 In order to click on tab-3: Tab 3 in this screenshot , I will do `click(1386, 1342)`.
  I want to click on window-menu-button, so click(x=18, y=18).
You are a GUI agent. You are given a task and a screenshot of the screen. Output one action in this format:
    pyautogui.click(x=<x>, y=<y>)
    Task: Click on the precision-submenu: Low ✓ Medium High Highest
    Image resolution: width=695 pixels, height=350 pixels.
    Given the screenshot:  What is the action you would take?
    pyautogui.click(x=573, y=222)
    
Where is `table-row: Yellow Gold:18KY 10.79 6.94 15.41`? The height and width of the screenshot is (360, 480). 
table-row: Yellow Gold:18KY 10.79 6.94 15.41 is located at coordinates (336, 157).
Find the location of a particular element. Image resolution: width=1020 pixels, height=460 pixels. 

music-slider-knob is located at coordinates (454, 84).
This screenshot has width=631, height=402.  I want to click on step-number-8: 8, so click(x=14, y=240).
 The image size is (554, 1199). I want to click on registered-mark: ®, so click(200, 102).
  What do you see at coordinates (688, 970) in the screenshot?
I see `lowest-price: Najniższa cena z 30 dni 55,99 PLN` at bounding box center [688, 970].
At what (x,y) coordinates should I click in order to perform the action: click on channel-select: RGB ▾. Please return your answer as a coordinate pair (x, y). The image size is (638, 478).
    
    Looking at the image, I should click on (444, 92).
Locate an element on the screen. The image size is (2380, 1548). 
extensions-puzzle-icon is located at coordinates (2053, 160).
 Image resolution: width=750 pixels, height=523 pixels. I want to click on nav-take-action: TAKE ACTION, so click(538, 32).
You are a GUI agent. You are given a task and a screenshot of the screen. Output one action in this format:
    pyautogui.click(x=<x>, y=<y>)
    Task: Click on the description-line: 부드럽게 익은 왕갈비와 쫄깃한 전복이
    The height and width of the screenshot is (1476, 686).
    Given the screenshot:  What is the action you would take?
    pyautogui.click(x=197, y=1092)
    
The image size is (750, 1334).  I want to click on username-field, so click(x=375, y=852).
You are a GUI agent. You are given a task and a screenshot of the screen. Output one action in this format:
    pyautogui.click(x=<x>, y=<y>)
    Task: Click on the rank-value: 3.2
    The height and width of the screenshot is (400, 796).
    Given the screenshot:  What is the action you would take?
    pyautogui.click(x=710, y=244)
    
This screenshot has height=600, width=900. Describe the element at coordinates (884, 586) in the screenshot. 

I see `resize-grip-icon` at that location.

▶ [PROBLEM DESCRIPTION]: Rewrite the entire listing above as a numbered list with one entry per line, leaving out the blank lines.

▶ [ANSWER BOX]:
1.  In order to click on tab-3: Tab 3 in this screenshot , I will do `click(1386, 1342)`.
2.   I want to click on window-menu-button, so click(x=18, y=18).
3. You are a GUI agent. You are given a task and a screenshot of the screen. Output one action in this format:
4.     pyautogui.click(x=<x>, y=<y>)
5.     Task: Click on the precision-submenu: Low ✓ Medium High Highest
6.     Image resolution: width=695 pixels, height=350 pixels.
7.     Given the screenshot:  What is the action you would take?
8.     pyautogui.click(x=573, y=222)
9. Where is `table-row: Yellow Gold:18KY 10.79 6.94 15.41`? The height and width of the screenshot is (360, 480). 
10. table-row: Yellow Gold:18KY 10.79 6.94 15.41 is located at coordinates (336, 157).
11. Find the location of a particular element. Image resolution: width=1020 pixels, height=460 pixels. 
12. music-slider-knob is located at coordinates (454, 84).
13. This screenshot has width=631, height=402.  I want to click on step-number-8: 8, so click(x=14, y=240).
14.  The image size is (554, 1199). I want to click on registered-mark: ®, so click(200, 102).
15.   What do you see at coordinates (688, 970) in the screenshot?
16. I see `lowest-price: Najniższa cena z 30 dni 55,99 PLN` at bounding box center [688, 970].
17. At what (x,y) coordinates should I click in order to perform the action: click on channel-select: RGB ▾. Please return your answer as a coordinate pair (x, y). The image size is (638, 478).
18.     Looking at the image, I should click on (444, 92).
19. Locate an element on the screen. The image size is (2380, 1548). 
20. extensions-puzzle-icon is located at coordinates (2053, 160).
21.  Image resolution: width=750 pixels, height=523 pixels. I want to click on nav-take-action: TAKE ACTION, so click(538, 32).
22. You are a GUI agent. You are given a task and a screenshot of the screen. Output one action in this format:
23.     pyautogui.click(x=<x>, y=<y>)
24.     Task: Click on the description-line: 부드럽게 익은 왕갈비와 쫄깃한 전복이
25.     The height and width of the screenshot is (1476, 686).
26.     Given the screenshot:  What is the action you would take?
27.     pyautogui.click(x=197, y=1092)
28. The image size is (750, 1334).  I want to click on username-field, so click(x=375, y=852).
29. You are a GUI agent. You are given a task and a screenshot of the screen. Output one action in this format:
30.     pyautogui.click(x=<x>, y=<y>)
31.     Task: Click on the rank-value: 3.2
32.     The height and width of the screenshot is (400, 796).
33.     Given the screenshot:  What is the action you would take?
34.     pyautogui.click(x=710, y=244)
35. This screenshot has height=600, width=900. Describe the element at coordinates (884, 586) in the screenshot. 
36. I see `resize-grip-icon` at that location.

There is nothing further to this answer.